GIVEN INSTRUCTION:
Copy the entries from the beginning up to and including the line containing "center [431, 138].", renaming "location" as "position" and leaving everything else unchanged. Omit the pictures.

Text and item location entries
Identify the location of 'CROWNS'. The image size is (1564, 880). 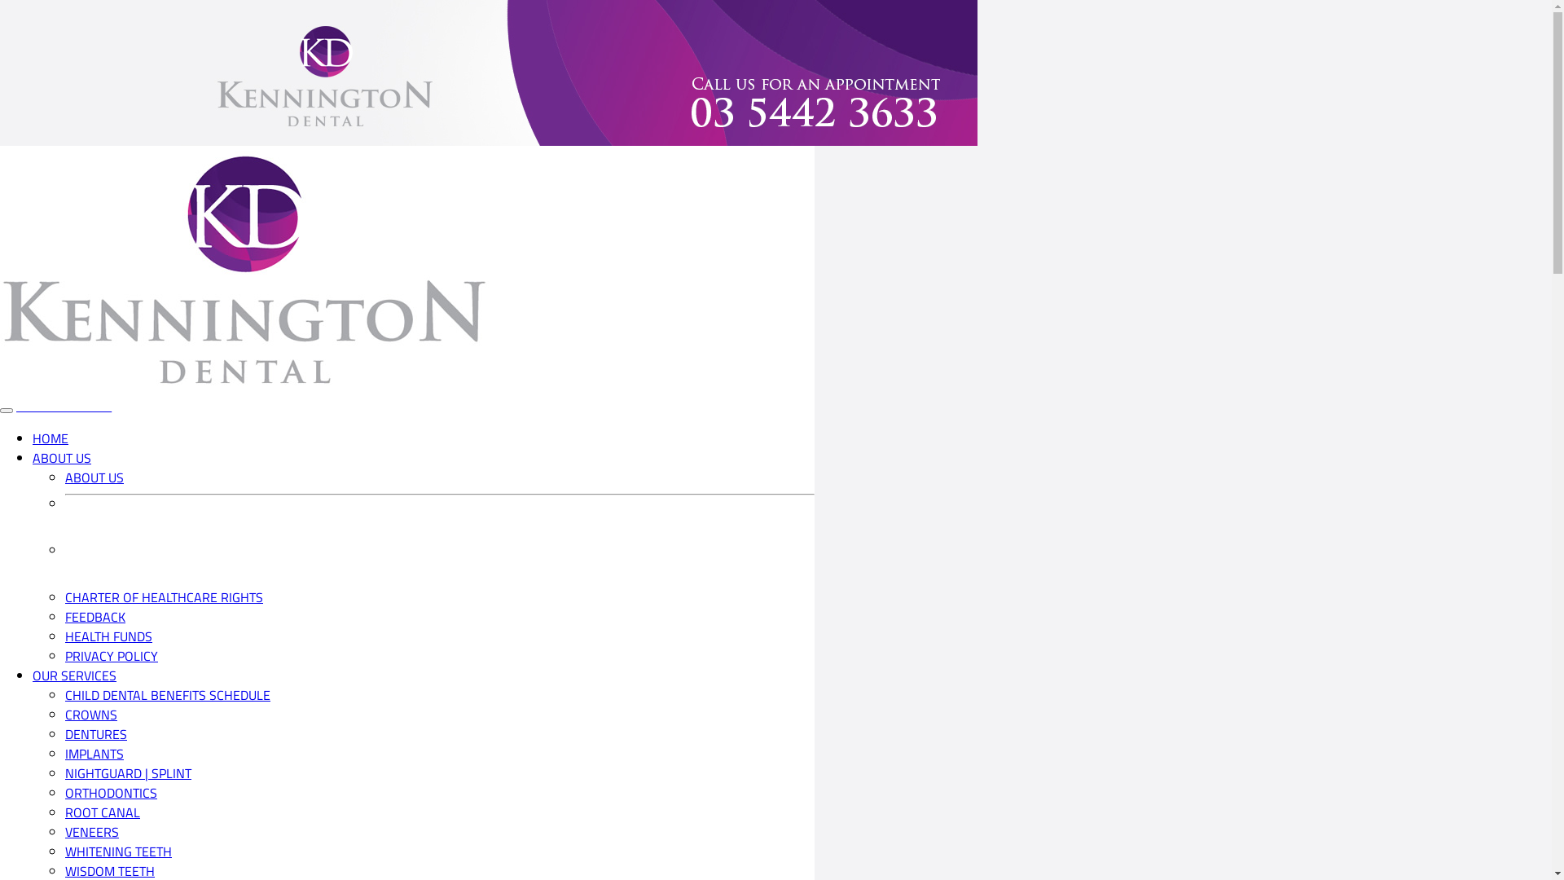
(90, 713).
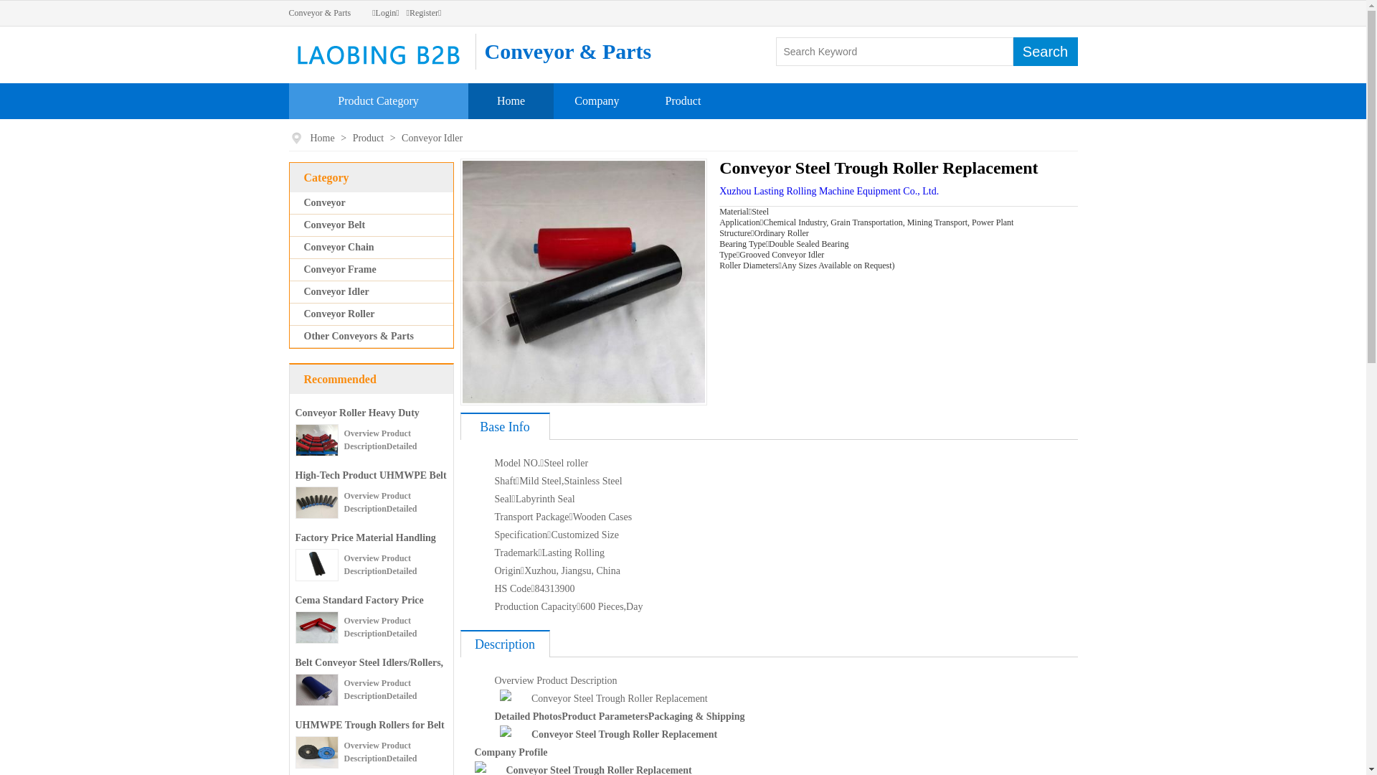 The height and width of the screenshot is (775, 1377). What do you see at coordinates (431, 138) in the screenshot?
I see `'Conveyor Idler'` at bounding box center [431, 138].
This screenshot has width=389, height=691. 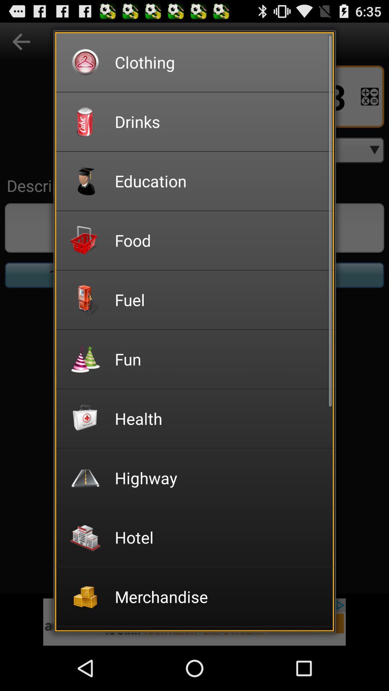 I want to click on the highway icon, so click(x=218, y=478).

SOLUTION TO THE PROBLEM:
Identify the position of 'CROWNS'. The image size is (1564, 880). 
(90, 713).
 The height and width of the screenshot is (775, 1377). What do you see at coordinates (431, 138) in the screenshot?
I see `'Conveyor Idler'` at bounding box center [431, 138].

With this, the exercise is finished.